L9480 Bestattung, Friedhof, Leichenbestattung, Totenbeschau

Norm

B-VG Art140 Abs1 Z1 litc
B-VG Art7 Abs1 / Gesetz
Wr Leichen- und BestattungsG §10 Abs1
EMRK Art8, Art14
EMRK 1. ZP Art1
StGG Art5
ABGB §16

Leitsatz

Abweisung des - zulässigen - Individualantrags auf Aufhebung einer Bestimmung des Wr Leichen- und BestattungsG über die verpflichtende Unterbringung von Leichen in einer Leichenkammer einer Bestattungsanlage; kein unverhältnismäßiger Eingriff in das Recht auf Privat- und Familienleben; kein Verstoß gegen das Gleichheitsrecht; Verfügungsrecht über den eigenen Leichnam kein vermögenswertes Privatrecht

Rechtssatz

Zulässigkeit des Individualantrags auf Aufhebung der Wortfolge "einer Bestattungsanlage" in §10 Abs1 Wr Leichen- und BestattungsG - WLBG, LGBl 38/2004 idF LGBl 29/2013.

Es ist das höchstpersönliche Recht eines (noch lebenden) Menschen, Verfügungen über seinen Leichnam zu treffen. Diese sind Ausfluss seines über den Tod hinauswirkenden Persönlichkeitsrechtes gemäß §16 ABGB und sind im Rahmen der öffentlich-rechtlichen Vorschriften und der guten Sitten zu treffen. Die angefochtene öffentlich-rechtliche Vorschrift des §10 Abs1 WLBG sieht die Unterbringung eines Leichnams in einer Leichenkammer einer Bestattungsanlage vor. Sie beschränkt die Gestaltungsfreiheit der Antragstellerin und greift damit in die Sphäre ihres Persönlichkeitsrechts ein.

Wegen §10 Abs1 WLBG ist es der Antragstellerin zu Lebzeiten nicht möglich, die über den Zeitpunkt ihres Todes hinaus wirksame Verfügung zu treffen, dass ihr Leichnam nicht in einer Leichenkammer einer Bestattungsanlage untergebracht werde. Daher ist der Eingriff auch bereits jetzt aktuell.

Das Argument der Wr Landesregierung, dass hinsichtlich der Bestattung ohnehin Gestaltungsfreiheit bestehe, geht ins Leere, weil es im vorliegenden Fall nicht um die Gestaltung der Trauerzeremonie, sondern um die Unterbringung der Leiche vor Beginn der Aufbahrung bzw Trauerzeremonie geht.

Anfechtungsumfang nicht zu eng gewählt; kein zumutbarer Umweg.
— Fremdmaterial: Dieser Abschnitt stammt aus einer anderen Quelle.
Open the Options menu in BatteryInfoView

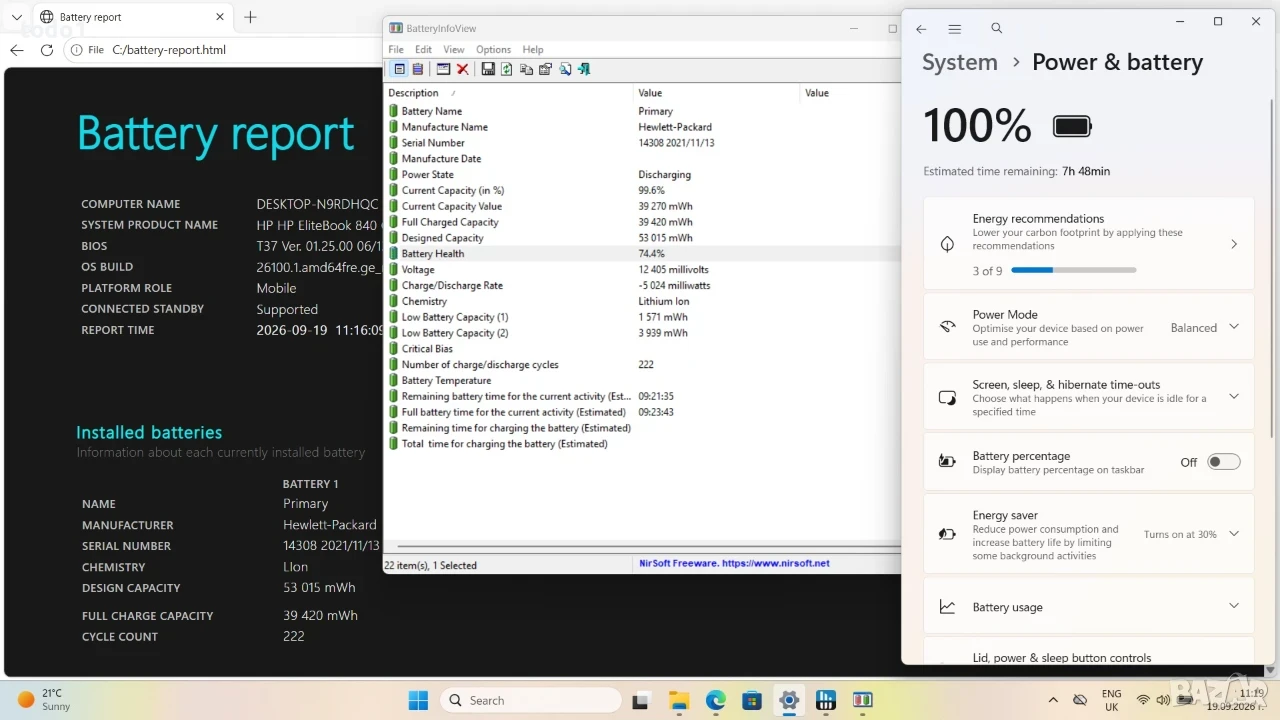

Kein Widerspruch zu Art8 EMRK.

Vor dem Hintergrund der Judikatur des EGMR (vgl EKMR 10.03.1981, Fall X gegen Bundesrepublik Deutschland, Appl 8741/79; EGMR 17.01.2006, Fall Elli Poluhas Dödsbo, Appl 61564/00; EGMR 21.01.2014, Fall Sisman, Appl 46352/10; ua) besteht kein Zweifel, dass im vorliegenden Fall, in dem es um eine Rechtsvorschrift geht, die die Verwirklichung des Wunsches einer Lebenden, im Fall ihres Todes ihren Leichnam nicht in einer Leichenkammer einer Bestattungsanlage unterzubringen, unmöglich macht, ein Eingriff in das durch Art8 EMRK verbürgte Recht auf Privatleben gegeben ist.
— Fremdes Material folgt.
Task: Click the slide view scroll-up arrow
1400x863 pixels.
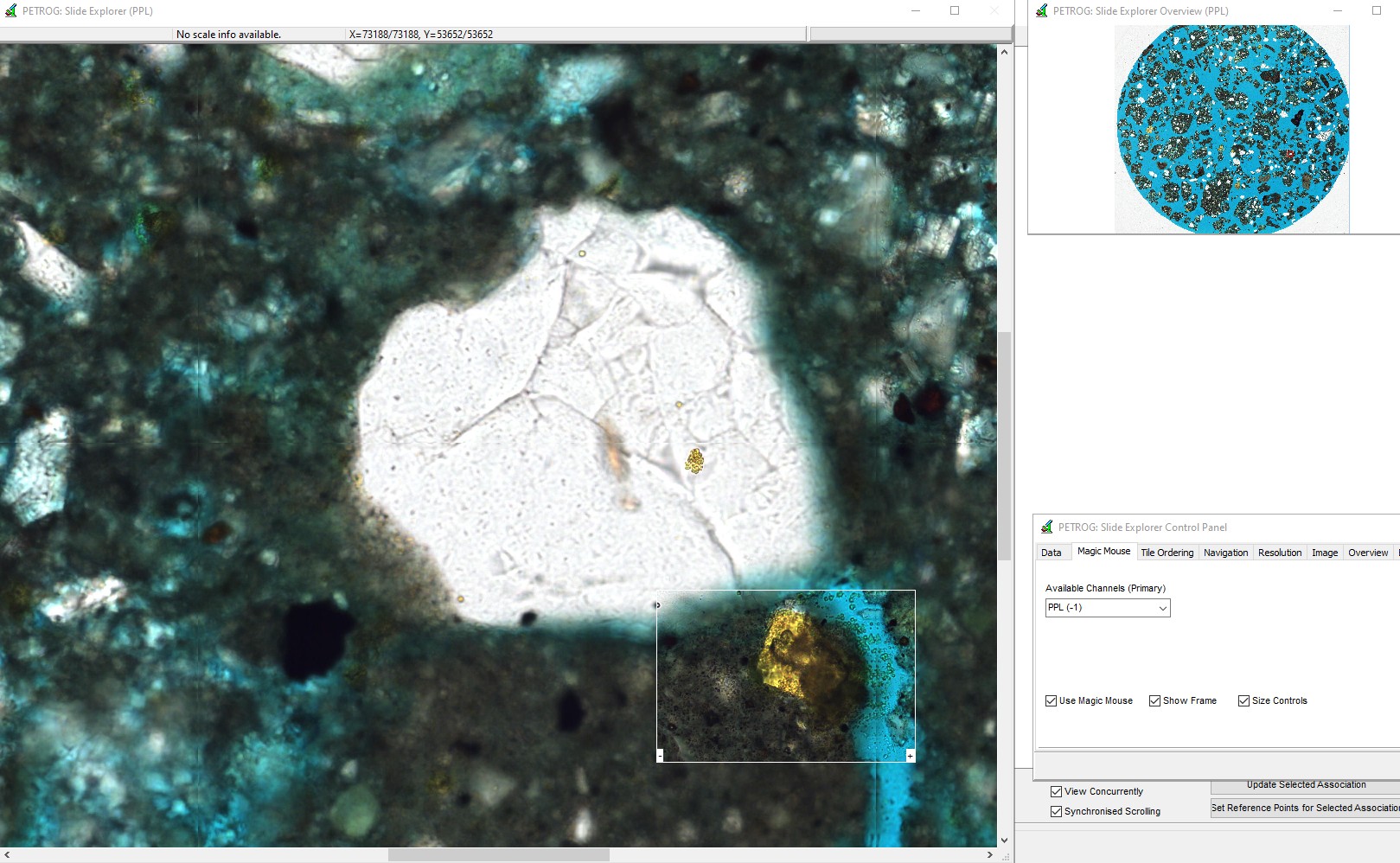Action: point(1004,52)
Der behauptete Eingriff ist hier gesetzlich vorgesehen. Das gesetzliche Gebot, dass eine Leichenkammer Teil einer Bestattungsanlage sein muss, dient zweifellos auch dem legitimen Ziel, Gefahren für das Leben und die Gesundheit Dritter abzuwehren.

Der Eingriff in das Privat- und Familienleben ist auch verhältnismäßig: Wegen der von Leichen ausgehenden möglichen Gesundheitsgefahren einerseits und aus Gründen der Pietät andererseits hat der Gesetzgeber bei der Organisation und Gestaltung des Leichen- und Bestattungswesens ein besonderes Maß an Sorgfalt und Umsicht walten zu lassen. Das bedeutet, dass er - der Judikatur des EGMR entsprechend - einen weiten Gestaltungsspielraum in diesem Bereich hat. Vor dem Hintergrund, dass das WLBG den Normunterworfenen einen großen Freiraum bei der Errichtung von Bestattungsanlagen und Privatbegräbnisstätten, bei der Aufbewahrung von Urnen, bei der Art der Bestattung, bei der Gestaltung der Trauerzeremonie und der Modalitäten der Beerdigung sowie letztlich bei der Gestaltung der einzelnen Gräber einräumt, ist es nicht unverhältnismäßig, wenn der Gesetzgeber die Unterbringung von Leichen nach Vornahme der Totenbeschau bis zum Beginn der Trauerzeremonie nur in der Leichenkammer einer - rechtlich auch möglichen privaten - Bestattungsanlage gestattet. Der Gesetzgeber hat mit dieser Regelung die ihm unter den gegebenen Umständen von der Verfassung gesetzten Schranken des Art8 EMRK nicht überschritten.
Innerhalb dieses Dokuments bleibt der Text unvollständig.